For a summary of the major updates, you can watch the following video:


Expand & collapse matrix row headers

We are very excited to announce the release of one of the most requested visual features, the ability to expand and collapse individual row headers.

There are two ways you can expand row headers. The first is through the right-click menu. You’ll see options to expand the specific row header you clicked on, the entire level or everything down to the very last level of the hierarchy. You have similar options for collapsing row headers as well.


You can also add +/- buttons to the row headers through the formatting pane under the row headers card. By default, the icons will match the formatting of the row header, but you can customize the icons’ color and size separately if you want. clip_image004

Once the icons are turned on, they work similarly to the icons from PivotTables in Excel.


The expansion state of the matrix will save with your report. It can be pinned to dashboards as well, but consumers will need to open up the report to change the state. Conditional formatting will only apply to the inner most visible level of the hierarchy. Note that this expand/collapse experience is not currently supported when connecting to AS servers older than 2016 or MD servers.

Watch the following video to learn more about expand/collapse in the matrix:

Copy & paste between Power BI Desktop files

Another frequent request we are delivering this month is the ability to copy visuals between .pbix files. With this month’s release, you can now copy a visual either through the visual’s context menu or through the standard Ctrl+C keyboard shortcut and paste it into another report through Ctrl+V.


This is very useful for anyone who builds and updates multiple reports frequently. When copying between files, formatting that has been explicitly set in the formatting pane will carry forward, and anything that is relying on a theme or the default settings will update to match the theme of the destination report.

If the fields in your model are different, you’ll see an error on the visual and a warning on the fields that don’t exist, similar to the experience you see if you delete a field in the model a visual is using. All you’ll need to do is replace the broken fields with the ones you want to use from the new model. If you are using a custom visual, you’ll also need to import it to the destination file as well.


Watch the following video to learn more about copying and pasting between .pbix files:

Updated filtering experience (preview)

Our filter pane is a very important part of any report, and we’ve been listening to all the feedback we get from the community to learn what would be the most impactful updates we could make. We’d hear that consumers won’t understand what filters are affecting a visual. Not only does the filter pane showing up as collapsed at the corner of the report making it difficult to notice, it also didn’t have enough configuration and customization options to meet all your needs when building reports.
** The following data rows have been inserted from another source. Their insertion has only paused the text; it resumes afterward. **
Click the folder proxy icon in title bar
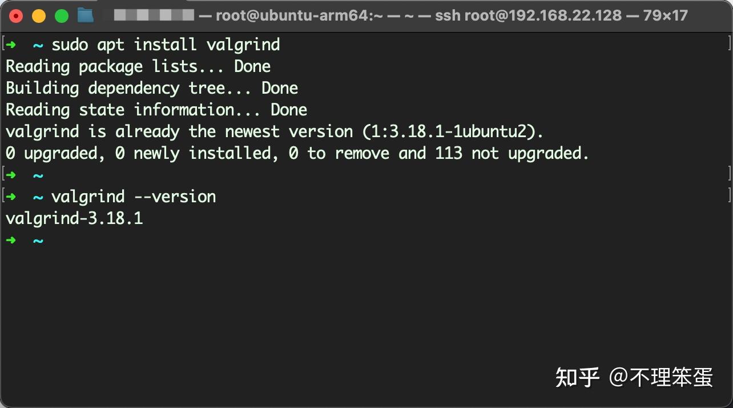The image size is (733, 408). click(85, 15)
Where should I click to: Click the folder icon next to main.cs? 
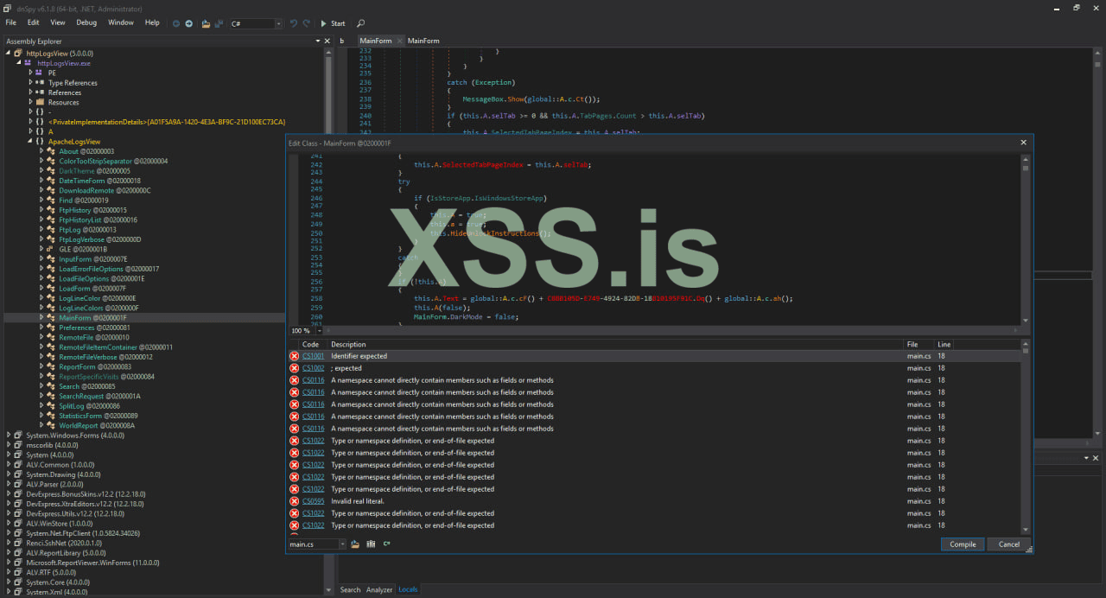pos(355,544)
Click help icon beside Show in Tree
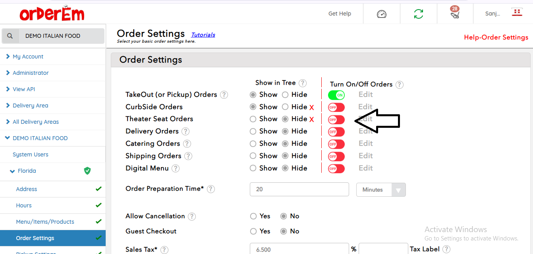533x254 pixels. click(x=303, y=83)
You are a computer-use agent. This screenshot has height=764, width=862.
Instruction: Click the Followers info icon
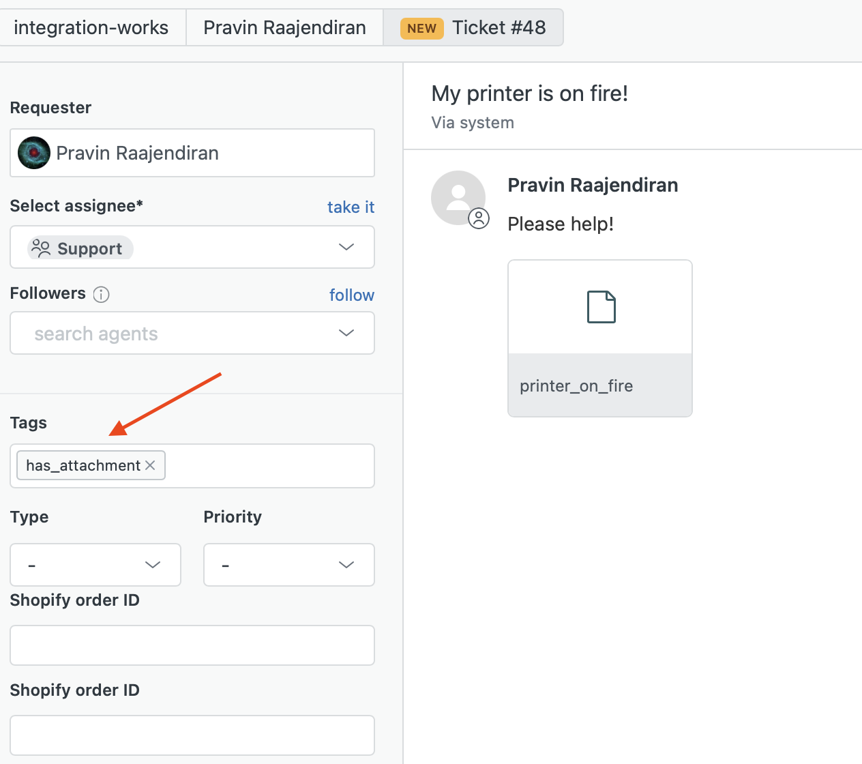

Based on all this feedback, we have a preview of a fully revamped filtering experience.

This new filter pane has many new features such as:

  • Hide individual filters or the entire filter pane from report consumers
  • Lock filters as read only for report consumers
  • Formatting options for the filter pane to make it feel like part of the report
  • Flexibility of defining default expand / collapsed filter pane at report load time for consumers
  • Read only view of filters affecting a visual directly on visuals

To start using this new filter pane, you will first need to enable it through the Preview features section of the Options dialog. After this, it will be enabled for all new reports.


For existing reports, you’ll additionally need to check the option under Report settings in the Options dialog.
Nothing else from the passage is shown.